Appel du 20 mars 2020

Nous affrontons une crise sanitaire majeure qui vient nous rappeler la fragilité de nos vies et de nos sociétés et la nécessité de systèmes de solidarité organisés, solides et pérennes : école, santé, retraites… Il aura fallu la pandémie du Covid-19 pour que le pouvoir politique se souvienne brusquement de l’importance vitale d’institutions qu’il a pourtant détruites méthodiquement. En quarante ans, l’Hôpital français est passé de 11 à 6 lits pour mille habitants ; sur les seules six dernières années, 17 500 lits de nuit ont été supprimés. Les personnels hospitaliers sont en effectifs si réduits que des étudiants et des retraités sont aujourd’hui réquisitionnés comme forces supplétives. Alors même que les espoirs de traitement du virus dépendent des chercheurs, cela fait quinze ans que la recherche scientifique à l’Université et dans les grands organismes comme l’Inserm ou le CNRS subit le primat donné à des projets de court terme, pilotés bureaucratiquement, et concentrant sur quelques thèmes définis comme “porteurs” des moyens globalement en déclin. Quinze ans de démolition !

La pandémie agit comme un révélateur : elle confirme aux yeux de tous que l’Université et la recherche publique auraient dû rester une priorité pour nos sociétés et que la diversité des axes de recherche, le temps long et les financements pérennes sont les conditions de son bon développement. Nous voyons bien que les appels à projets lancés de manière improvisée en réaction à chaque crise tiennent plus de la communication impuissante que de la programmation éclairée. Le mal est profond : les procédures bureaucratiques de mise en concurrence ne favorisent que le conformisme quand la liberté de recherche permet des découvertes fondamentales. Ce qui était choquant en temps ordinaire est devenu obscène en temps de crise.

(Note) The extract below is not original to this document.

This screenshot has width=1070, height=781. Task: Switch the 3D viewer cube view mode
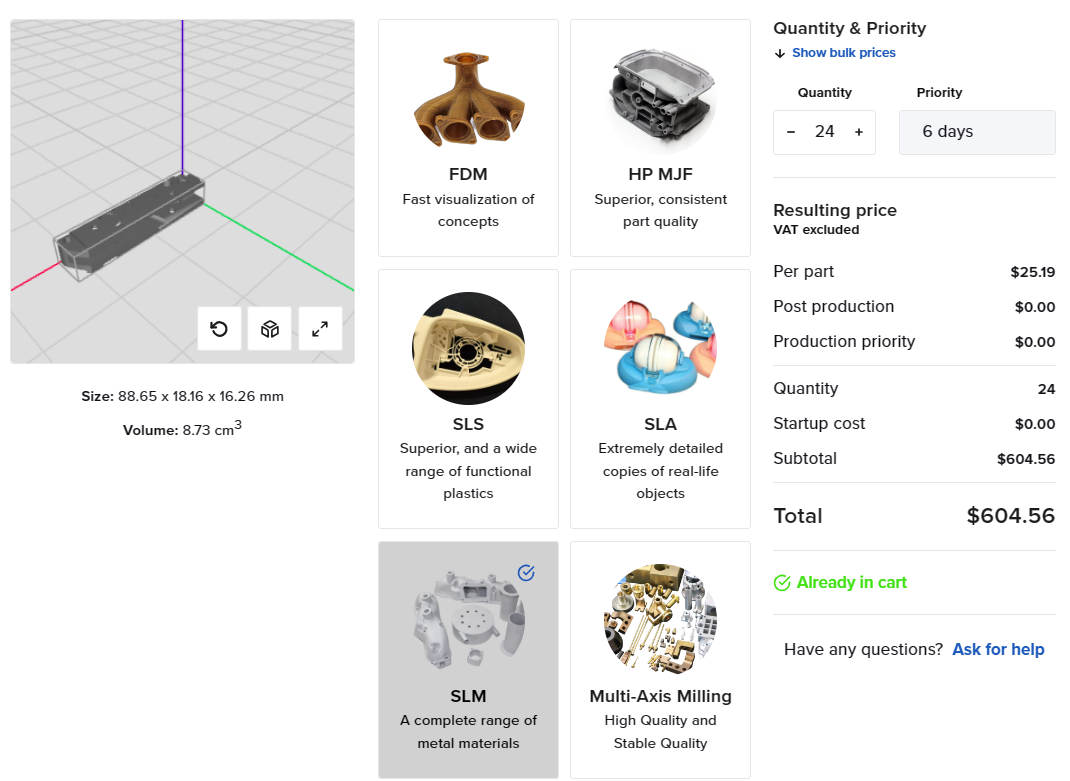click(x=270, y=329)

La pandémie du coronavirus met ainsi à nu l’inconséquence des politiques menées ces dernières décennies, dont la responsabilité est partagée par tous les gouvernements qui les ont appliquées.

En plus de l’urgence sanitaire qui révèle la crise de notre système de santé, notre société doit affronter trois autres crises : environnementale, sociale et démocratique. La crise écologique et climatique, au gré des catastrophes toujours plus nombreuses qu’elle engendre, affecte un peu plus chaque jour nos vies. Pas plus que pour les épidémies, l’alerte des scientifiques et de la jeunesse du monde entier sur la gravité du réchauffement climatique n’a conduit à prendre les mesures radicales qui s’imposaient. Sur le plan social, les dernières décennies ont été marquées par le creusement d’inégalités matérielles, territoriales, fiscales et culturelles. Enfin, une crise démocratique et politique conduit les citoyens à se détourner massivement de dirigeants incapables de répondre à leurs attentes ou agissant contre l’intérêt général. Même si chaque jour de nouveaux secteurs de la société expriment une volonté de redonner du sens à l’existence et d’en finir avec l’individualisme et le repli sur la sphère privée, cette aspiration profonde à décider des règles collectives que la société se donne, cette volonté des citoyens conscients de ce qui les relie se heurtent à l’imprévoyance, à la cécité et à l’autoritarisme de gouvernants qui confisquent la décision.

Tous les savoirs scientifiquement construits par les recherches théoriques, par l’expérience, l’enquête, l’observation, la confrontation des hypothèses et des résultats, sont indispensables pour surmonter ces crises. Or, les institutions qui créent, transmettent, conservent et critiquent les savoirs, sortent exsangues de la période qui s’achève. Elles doivent être reconstruites sur de nouvelles bases, capables de faire vivre des sciences diverses et créatives, aptes à anticiper les défis auxquels notre société doit faire face. Ce travail de refondation de l’Université et de la recherche doit échapper à l’emprise des « experts » et des bureaucrates : il doit s’articuler à l’exigence démocratique et, en cela, il y a une affinité profonde entre le temps long de la science, son ancrage dans l’expérience et la controverse savantes, et l’exercice de la démocratie, impliquant la délibération et l’attention à l’expérience ordinaire des citoyens.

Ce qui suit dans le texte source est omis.